Put the lines of the records below into a numbered list, omitting any blank lines.

Records for locating text and elements:
— START —

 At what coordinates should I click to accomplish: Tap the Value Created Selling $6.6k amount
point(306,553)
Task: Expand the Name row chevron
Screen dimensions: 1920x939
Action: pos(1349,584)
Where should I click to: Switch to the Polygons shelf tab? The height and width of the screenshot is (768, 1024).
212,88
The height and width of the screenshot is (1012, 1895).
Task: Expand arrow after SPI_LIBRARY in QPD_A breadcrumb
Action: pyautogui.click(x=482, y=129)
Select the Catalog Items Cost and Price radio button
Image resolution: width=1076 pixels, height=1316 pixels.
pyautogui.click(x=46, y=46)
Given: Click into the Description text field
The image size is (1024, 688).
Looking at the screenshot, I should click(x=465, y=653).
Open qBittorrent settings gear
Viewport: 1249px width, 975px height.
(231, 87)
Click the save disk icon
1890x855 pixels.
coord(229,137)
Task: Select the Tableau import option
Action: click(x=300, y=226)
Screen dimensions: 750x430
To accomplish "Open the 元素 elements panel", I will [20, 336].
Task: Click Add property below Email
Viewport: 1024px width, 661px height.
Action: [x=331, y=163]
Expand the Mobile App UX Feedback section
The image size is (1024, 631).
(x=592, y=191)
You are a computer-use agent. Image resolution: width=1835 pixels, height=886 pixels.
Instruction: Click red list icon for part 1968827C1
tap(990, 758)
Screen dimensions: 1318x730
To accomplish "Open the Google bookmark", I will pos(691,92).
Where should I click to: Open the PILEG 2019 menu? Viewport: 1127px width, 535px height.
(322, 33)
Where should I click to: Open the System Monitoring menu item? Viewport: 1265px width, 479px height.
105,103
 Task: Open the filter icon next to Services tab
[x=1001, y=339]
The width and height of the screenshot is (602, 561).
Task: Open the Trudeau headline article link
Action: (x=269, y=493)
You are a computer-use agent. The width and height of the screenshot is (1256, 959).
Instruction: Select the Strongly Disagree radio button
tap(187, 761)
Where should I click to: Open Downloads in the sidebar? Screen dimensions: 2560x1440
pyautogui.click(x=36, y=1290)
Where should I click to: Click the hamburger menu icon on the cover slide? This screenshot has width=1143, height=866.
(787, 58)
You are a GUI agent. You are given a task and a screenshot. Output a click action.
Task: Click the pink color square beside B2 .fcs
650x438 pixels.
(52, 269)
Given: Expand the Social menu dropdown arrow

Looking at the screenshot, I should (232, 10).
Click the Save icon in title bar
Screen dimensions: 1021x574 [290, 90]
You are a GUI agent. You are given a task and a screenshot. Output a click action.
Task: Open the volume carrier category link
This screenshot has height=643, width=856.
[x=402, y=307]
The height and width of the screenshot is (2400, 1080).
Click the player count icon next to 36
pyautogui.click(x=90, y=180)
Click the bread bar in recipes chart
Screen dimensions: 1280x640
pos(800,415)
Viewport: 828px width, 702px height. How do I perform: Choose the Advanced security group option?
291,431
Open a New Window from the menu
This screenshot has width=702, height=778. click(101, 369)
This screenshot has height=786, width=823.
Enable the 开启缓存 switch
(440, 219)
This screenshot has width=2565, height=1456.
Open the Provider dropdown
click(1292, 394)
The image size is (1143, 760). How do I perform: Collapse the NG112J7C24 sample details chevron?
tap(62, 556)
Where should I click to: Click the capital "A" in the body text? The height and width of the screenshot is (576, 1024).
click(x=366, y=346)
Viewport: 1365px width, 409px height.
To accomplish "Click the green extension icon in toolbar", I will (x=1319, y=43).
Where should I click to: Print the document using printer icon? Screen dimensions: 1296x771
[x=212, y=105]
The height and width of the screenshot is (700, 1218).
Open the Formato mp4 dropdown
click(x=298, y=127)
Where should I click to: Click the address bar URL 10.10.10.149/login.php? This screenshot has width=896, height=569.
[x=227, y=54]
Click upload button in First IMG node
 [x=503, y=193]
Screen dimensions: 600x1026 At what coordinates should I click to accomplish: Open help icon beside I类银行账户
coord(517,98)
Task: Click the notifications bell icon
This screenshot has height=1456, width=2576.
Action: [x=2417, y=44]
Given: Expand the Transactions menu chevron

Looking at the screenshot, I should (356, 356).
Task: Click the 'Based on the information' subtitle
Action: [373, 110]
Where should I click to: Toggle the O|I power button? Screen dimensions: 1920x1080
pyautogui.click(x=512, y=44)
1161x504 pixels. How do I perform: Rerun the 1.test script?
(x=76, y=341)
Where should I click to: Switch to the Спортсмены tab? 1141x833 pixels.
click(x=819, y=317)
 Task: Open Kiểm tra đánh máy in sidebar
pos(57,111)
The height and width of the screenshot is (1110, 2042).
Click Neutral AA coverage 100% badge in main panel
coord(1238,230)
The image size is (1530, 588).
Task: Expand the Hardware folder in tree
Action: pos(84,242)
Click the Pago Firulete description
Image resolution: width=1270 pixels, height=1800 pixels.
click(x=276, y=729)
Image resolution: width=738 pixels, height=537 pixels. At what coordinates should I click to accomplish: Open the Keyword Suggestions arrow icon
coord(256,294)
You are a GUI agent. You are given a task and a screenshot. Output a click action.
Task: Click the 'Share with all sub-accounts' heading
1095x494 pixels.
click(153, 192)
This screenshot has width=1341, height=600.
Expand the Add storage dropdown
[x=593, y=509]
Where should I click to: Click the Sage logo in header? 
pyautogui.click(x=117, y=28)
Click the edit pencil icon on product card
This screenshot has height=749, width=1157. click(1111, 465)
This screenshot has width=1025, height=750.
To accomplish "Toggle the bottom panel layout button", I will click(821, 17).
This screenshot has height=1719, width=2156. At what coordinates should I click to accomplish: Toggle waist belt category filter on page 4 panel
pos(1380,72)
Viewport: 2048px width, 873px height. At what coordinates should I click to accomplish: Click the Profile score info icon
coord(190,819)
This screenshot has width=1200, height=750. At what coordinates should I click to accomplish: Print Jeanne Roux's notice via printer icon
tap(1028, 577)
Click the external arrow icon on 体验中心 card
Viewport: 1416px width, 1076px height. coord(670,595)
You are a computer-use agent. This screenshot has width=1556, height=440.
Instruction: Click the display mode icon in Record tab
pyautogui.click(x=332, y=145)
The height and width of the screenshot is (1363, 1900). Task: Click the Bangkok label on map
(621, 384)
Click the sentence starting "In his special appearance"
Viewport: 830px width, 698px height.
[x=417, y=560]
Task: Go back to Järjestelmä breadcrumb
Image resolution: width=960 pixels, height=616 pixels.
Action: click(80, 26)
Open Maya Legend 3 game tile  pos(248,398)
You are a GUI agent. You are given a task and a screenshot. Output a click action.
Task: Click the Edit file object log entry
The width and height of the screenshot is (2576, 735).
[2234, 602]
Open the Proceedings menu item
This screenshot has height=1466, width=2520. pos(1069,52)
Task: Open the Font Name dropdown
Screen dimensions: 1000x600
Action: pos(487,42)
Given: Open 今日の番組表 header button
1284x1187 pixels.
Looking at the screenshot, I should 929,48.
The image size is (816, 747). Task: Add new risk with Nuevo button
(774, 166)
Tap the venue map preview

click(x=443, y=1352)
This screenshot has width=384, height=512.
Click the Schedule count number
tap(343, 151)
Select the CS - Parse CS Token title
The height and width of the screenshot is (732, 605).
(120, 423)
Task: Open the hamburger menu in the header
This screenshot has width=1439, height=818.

— END —

SOLVED EXERCISE:
1.  At what coordinates should I click to accomplish: Tap the Value Created Selling $6.6k amount
2. point(306,553)
3. Task: Expand the Name row chevron
4. Screen dimensions: 1920x939
5. Action: pos(1349,584)
6. Where should I click to: Switch to the Polygons shelf tab? The height and width of the screenshot is (768, 1024).
7. 212,88
8. The height and width of the screenshot is (1012, 1895).
9. Task: Expand arrow after SPI_LIBRARY in QPD_A breadcrumb
10. Action: pyautogui.click(x=482, y=129)
11. Select the Catalog Items Cost and Price radio button
12. Image resolution: width=1076 pixels, height=1316 pixels.
13. pyautogui.click(x=46, y=46)
14. Given: Click into the Description text field
15. The image size is (1024, 688).
16. Looking at the screenshot, I should click(x=465, y=653).
17. Open qBittorrent settings gear
18. Viewport: 1249px width, 975px height.
19. (231, 87)
20. Click the save disk icon
21. 1890x855 pixels.
22. coord(229,137)
23. Task: Select the Tableau import option
24. Action: click(x=300, y=226)
25. Screen dimensions: 750x430
26. To accomplish "Open the 元素 elements panel", I will [20, 336].
27. Task: Click Add property below Email
28. Viewport: 1024px width, 661px height.
29. Action: [x=331, y=163]
30. Expand the Mobile App UX Feedback section
31. The image size is (1024, 631).
32. (x=592, y=191)
33. You are a computer-use agent. Image resolution: width=1835 pixels, height=886 pixels.
34. Instruction: Click red list icon for part 1968827C1
35. tap(990, 758)
36. Screen dimensions: 1318x730
37. To accomplish "Open the Google bookmark", I will pos(691,92).
38. Where should I click to: Open the PILEG 2019 menu? Viewport: 1127px width, 535px height.
39. (322, 33)
40. Where should I click to: Open the System Monitoring menu item? Viewport: 1265px width, 479px height.
41. 105,103
42.  Task: Open the filter icon next to Services tab
43. [x=1001, y=339]
44. The width and height of the screenshot is (602, 561).
45. Task: Open the Trudeau headline article link
46. Action: (x=269, y=493)
47. You are a computer-use agent. The width and height of the screenshot is (1256, 959).
48. Instruction: Select the Strongly Disagree radio button
49. tap(187, 761)
50. Where should I click to: Open Downloads in the sidebar? Screen dimensions: 2560x1440
51. pyautogui.click(x=36, y=1290)
52. Where should I click to: Click the hamburger menu icon on the cover slide? This screenshot has width=1143, height=866.
53. (787, 58)
54. You are a GUI agent. You are given a task and a screenshot. Output a click action.
55. Task: Click the pink color square beside B2 .fcs
56. 650x438 pixels.
57. (52, 269)
58. Given: Expand the Social menu dropdown arrow
59. Looking at the screenshot, I should (232, 10).
60. Click the Save icon in title bar
61. Screen dimensions: 1021x574 [290, 90]
62. You are a GUI agent. You are given a task and a screenshot. Output a click action.
63. Task: Open the volume carrier category link
64. This screenshot has height=643, width=856.
65. [x=402, y=307]
66. The height and width of the screenshot is (2400, 1080).
67. Click the player count icon next to 36
68. pyautogui.click(x=90, y=180)
69. Click the bread bar in recipes chart
70. Screen dimensions: 1280x640
71. pos(800,415)
72. Viewport: 828px width, 702px height. How do I perform: Choose the Advanced security group option?
73. 291,431
74. Open a New Window from the menu
75. This screenshot has width=702, height=778. click(101, 369)
76. This screenshot has height=786, width=823.
77. Enable the 开启缓存 switch
78. (440, 219)
79. This screenshot has width=2565, height=1456.
80. Open the Provider dropdown
81. click(1292, 394)
82. The image size is (1143, 760). How do I perform: Collapse the NG112J7C24 sample details chevron?
83. tap(62, 556)
84. Where should I click to: Click the capital "A" in the body text? The height and width of the screenshot is (576, 1024).
85. click(x=366, y=346)
86. Viewport: 1365px width, 409px height.
87. To accomplish "Click the green extension icon in toolbar", I will (x=1319, y=43).
88. Where should I click to: Print the document using printer icon? Screen dimensions: 1296x771
89. [x=212, y=105]
90. The height and width of the screenshot is (700, 1218).
91. Open the Formato mp4 dropdown
92. click(x=298, y=127)
93. Where should I click to: Click the address bar URL 10.10.10.149/login.php? This screenshot has width=896, height=569.
94. [x=227, y=54]
95. Click upload button in First IMG node
96.  [x=503, y=193]
97. Screen dimensions: 600x1026 At what coordinates should I click to accomplish: Open help icon beside I类银行账户
98. coord(517,98)
99. Task: Click the notifications bell icon
100. This screenshot has height=1456, width=2576.
101. Action: [x=2417, y=44]
102. Given: Expand the Transactions menu chevron
103. Looking at the screenshot, I should (356, 356).
104. Task: Click the 'Based on the information' subtitle
105. Action: [373, 110]
106. Where should I click to: Toggle the O|I power button? Screen dimensions: 1920x1080
107. pyautogui.click(x=512, y=44)
108. 1161x504 pixels. How do I perform: Rerun the 1.test script?
109. (x=76, y=341)
110. Where should I click to: Switch to the Спортсмены tab? 1141x833 pixels.
111. click(x=819, y=317)
112.  Task: Open Kiểm tra đánh máy in sidebar
113. pos(57,111)
114. The height and width of the screenshot is (1110, 2042).
115. Click Neutral AA coverage 100% badge in main panel
116. coord(1238,230)
117. The image size is (1530, 588).
118. Task: Expand the Hardware folder in tree
119. Action: pos(84,242)
120. Click the Pago Firulete description
121. Image resolution: width=1270 pixels, height=1800 pixels.
122. click(x=276, y=729)
123. Image resolution: width=738 pixels, height=537 pixels. At what coordinates should I click to accomplish: Open the Keyword Suggestions arrow icon
124. coord(256,294)
125. You are a GUI agent. You are given a task and a screenshot. Output a click action.
126. Task: Click the 'Share with all sub-accounts' heading
127. 1095x494 pixels.
128. click(153, 192)
129. This screenshot has width=1341, height=600.
130. Expand the Add storage dropdown
131. [x=593, y=509]
132. Where should I click to: Click the Sage logo in header? 
133. pyautogui.click(x=117, y=28)
134. Click the edit pencil icon on product card
135. This screenshot has height=749, width=1157. click(1111, 465)
136. This screenshot has width=1025, height=750.
137. To accomplish "Toggle the bottom panel layout button", I will click(821, 17).
138. This screenshot has height=1719, width=2156. At what coordinates should I click to accomplish: Toggle waist belt category filter on page 4 panel
139. pos(1380,72)
140. Viewport: 2048px width, 873px height. At what coordinates should I click to accomplish: Click the Profile score info icon
141. coord(190,819)
142. This screenshot has width=1200, height=750. At what coordinates should I click to accomplish: Print Jeanne Roux's notice via printer icon
143. tap(1028, 577)
144. Click the external arrow icon on 体验中心 card
145. Viewport: 1416px width, 1076px height. coord(670,595)
146. You are a computer-use agent. This screenshot has width=1556, height=440.
147. Instruction: Click the display mode icon in Record tab
148. pyautogui.click(x=332, y=145)
149. The height and width of the screenshot is (1363, 1900). Task: Click the Bangkok label on map
150. (621, 384)
151. Click the sentence starting "In his special appearance"
152. Viewport: 830px width, 698px height.
153. [x=417, y=560]
154. Task: Go back to Järjestelmä breadcrumb
155. Image resolution: width=960 pixels, height=616 pixels.
156. Action: click(80, 26)
157. Open Maya Legend 3 game tile  pos(248,398)
158. You are a GUI agent. You are given a task and a screenshot. Output a click action.
159. Task: Click the Edit file object log entry
160. The width and height of the screenshot is (2576, 735).
161. [2234, 602]
162. Open the Proceedings menu item
163. This screenshot has height=1466, width=2520. pos(1069,52)
164. Task: Open the Font Name dropdown
165. Screen dimensions: 1000x600
166. Action: pos(487,42)
167. Given: Open 今日の番組表 header button
168. 1284x1187 pixels.
169. Looking at the screenshot, I should 929,48.
170. The image size is (816, 747). Task: Add new risk with Nuevo button
171. (774, 166)
172. Tap the venue map preview
173. click(x=443, y=1352)
174. This screenshot has width=384, height=512.
175. Click the Schedule count number
176. tap(343, 151)
177. Select the CS - Parse CS Token title
178. The height and width of the screenshot is (732, 605).
179. (120, 423)
180. Task: Open the hamburger menu in the header
181. This screenshot has width=1439, height=818.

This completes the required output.